Source listing
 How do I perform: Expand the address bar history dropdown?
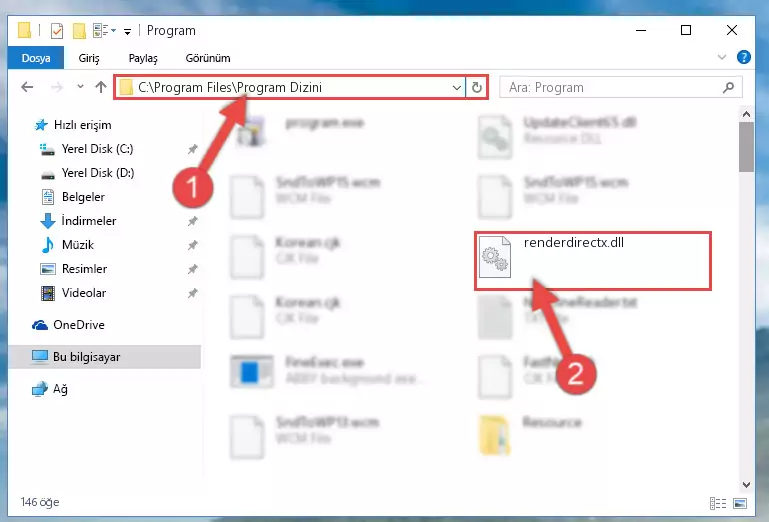[457, 87]
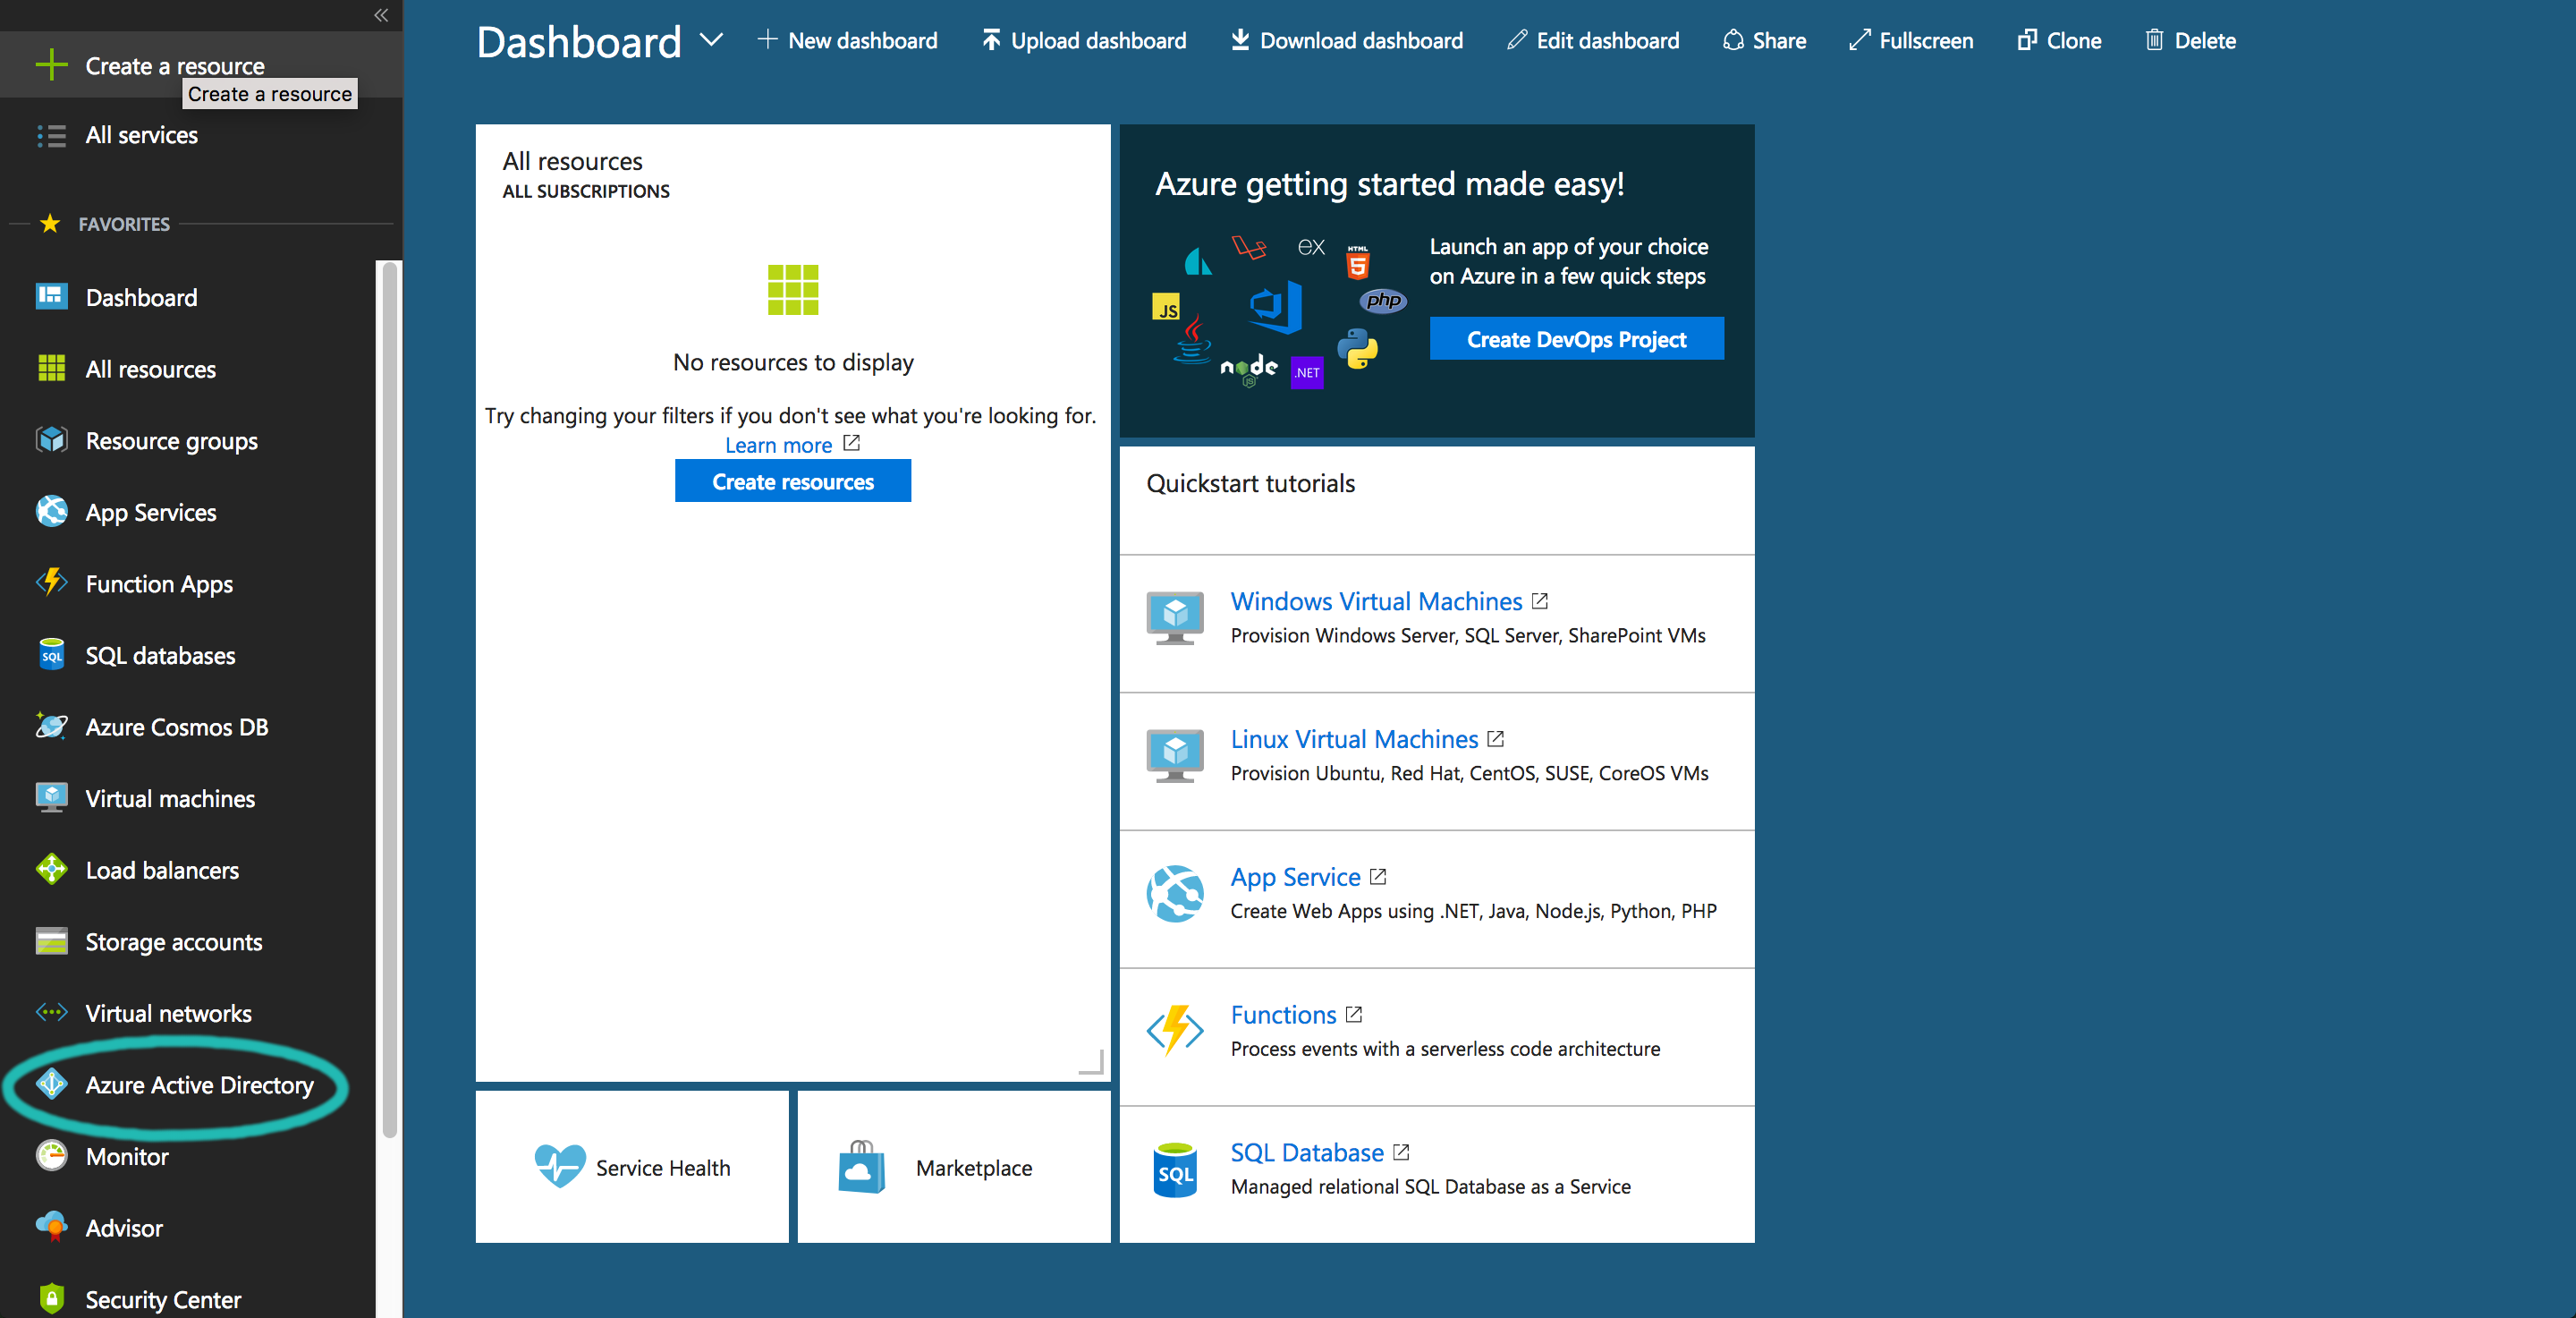Viewport: 2576px width, 1318px height.
Task: Open the Windows Virtual Machines tutorial link
Action: point(1375,601)
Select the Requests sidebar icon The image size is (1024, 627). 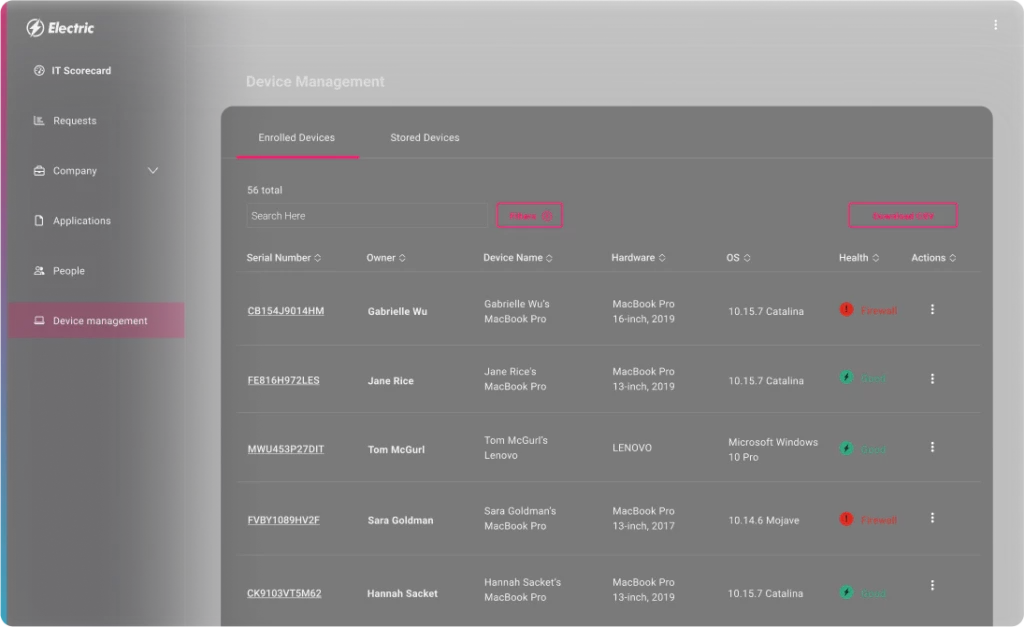point(38,120)
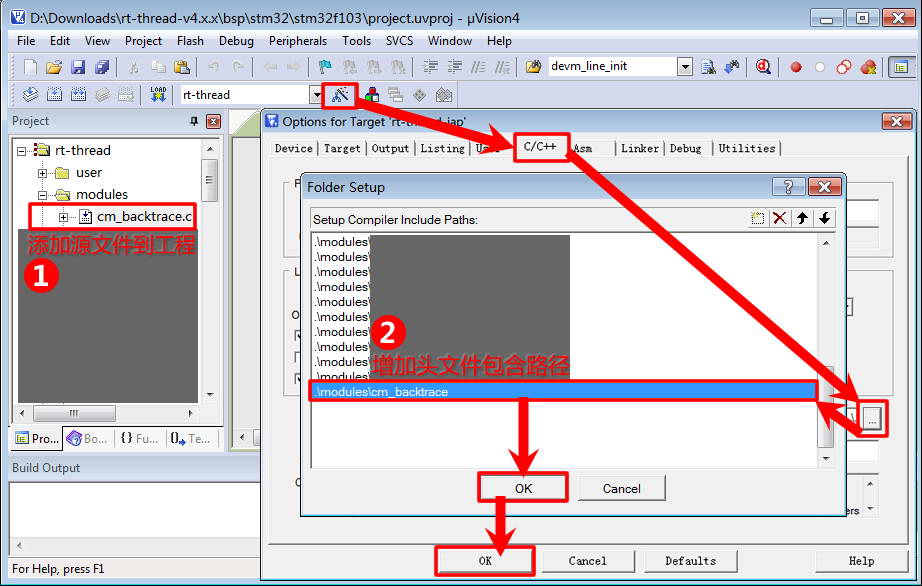The height and width of the screenshot is (586, 922).
Task: Click the Download LOAD toolbar icon
Action: (x=158, y=95)
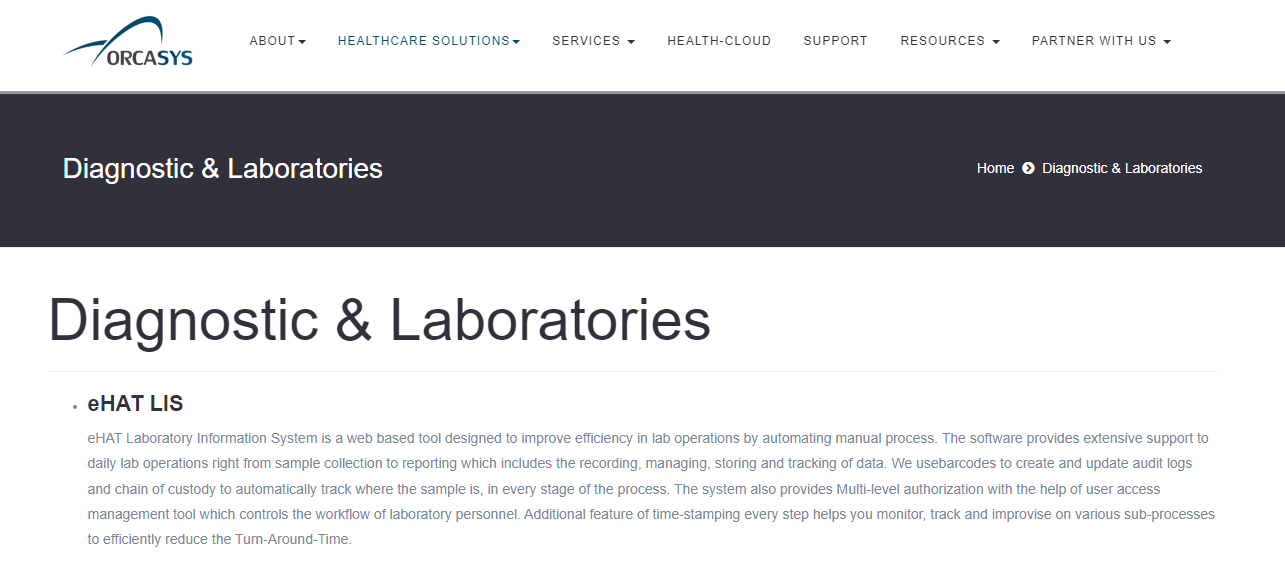Image resolution: width=1285 pixels, height=584 pixels.
Task: Click the large Diagnostic & Laboratories heading
Action: (x=379, y=320)
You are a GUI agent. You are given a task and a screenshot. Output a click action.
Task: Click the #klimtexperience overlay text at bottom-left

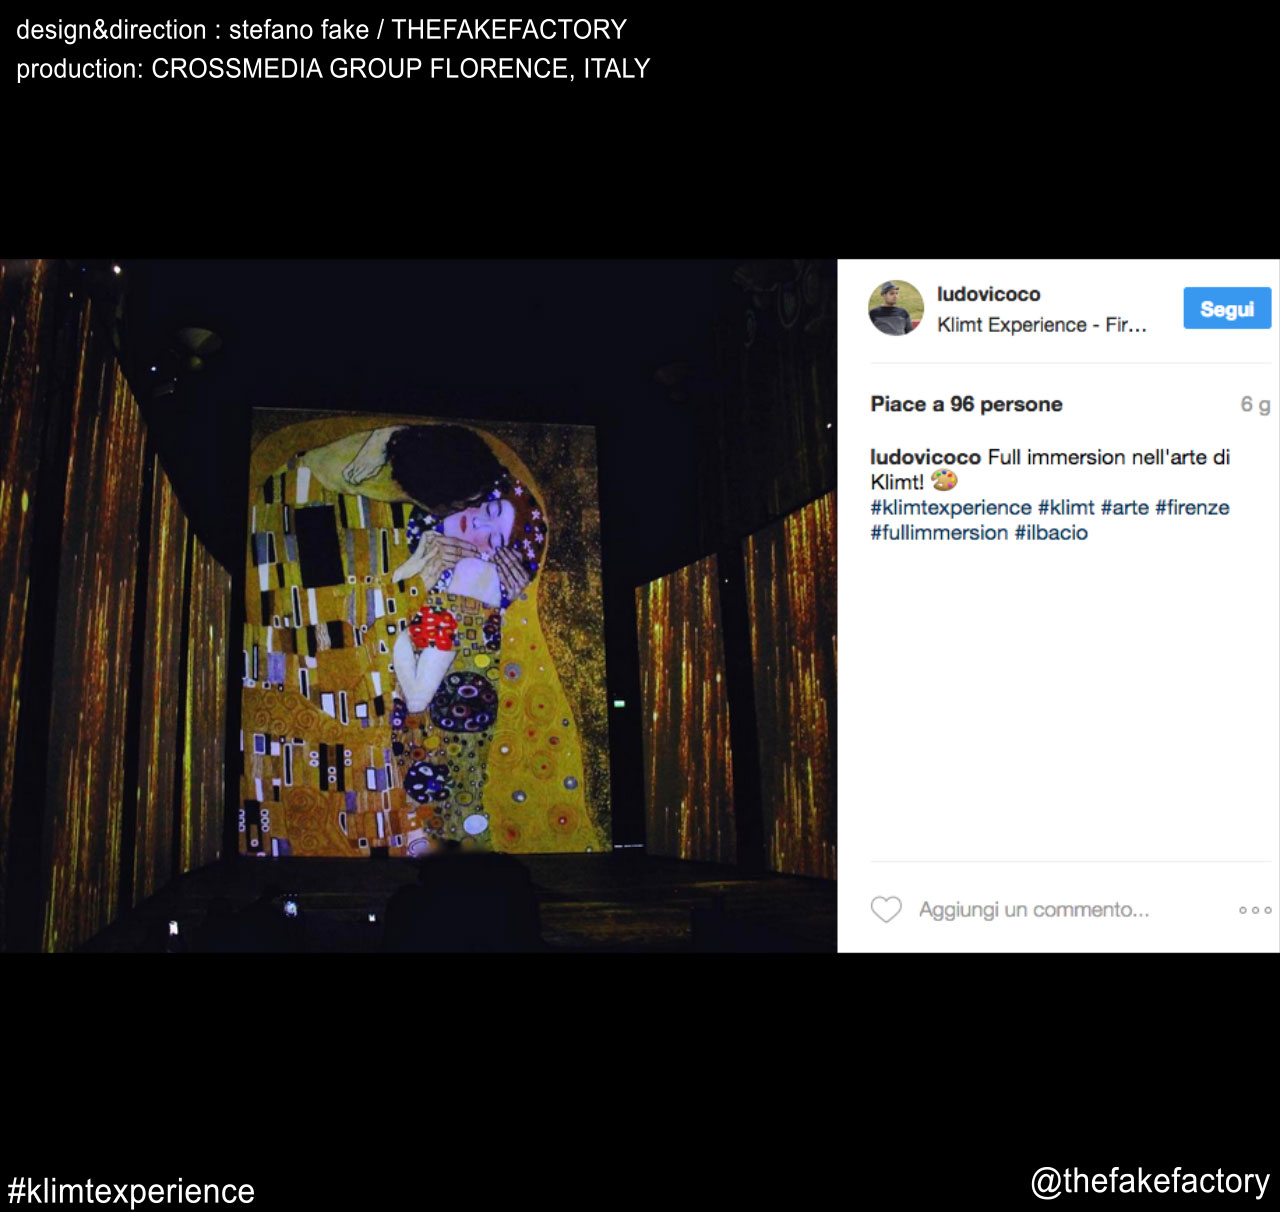coord(131,1191)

• _REQUEST_: Retype the listing from its first line through the line that contains "Action: point(1375,601)", including that line, and leave the pictures out of your answer.

• _SOLUTION_:
 How do I perform: Expand the address bar history dropdown?
[457, 87]
Viewport: 2576px width, 1318px height.
Task: Open the Windows Virtual Machines tutorial link
Action: point(1375,601)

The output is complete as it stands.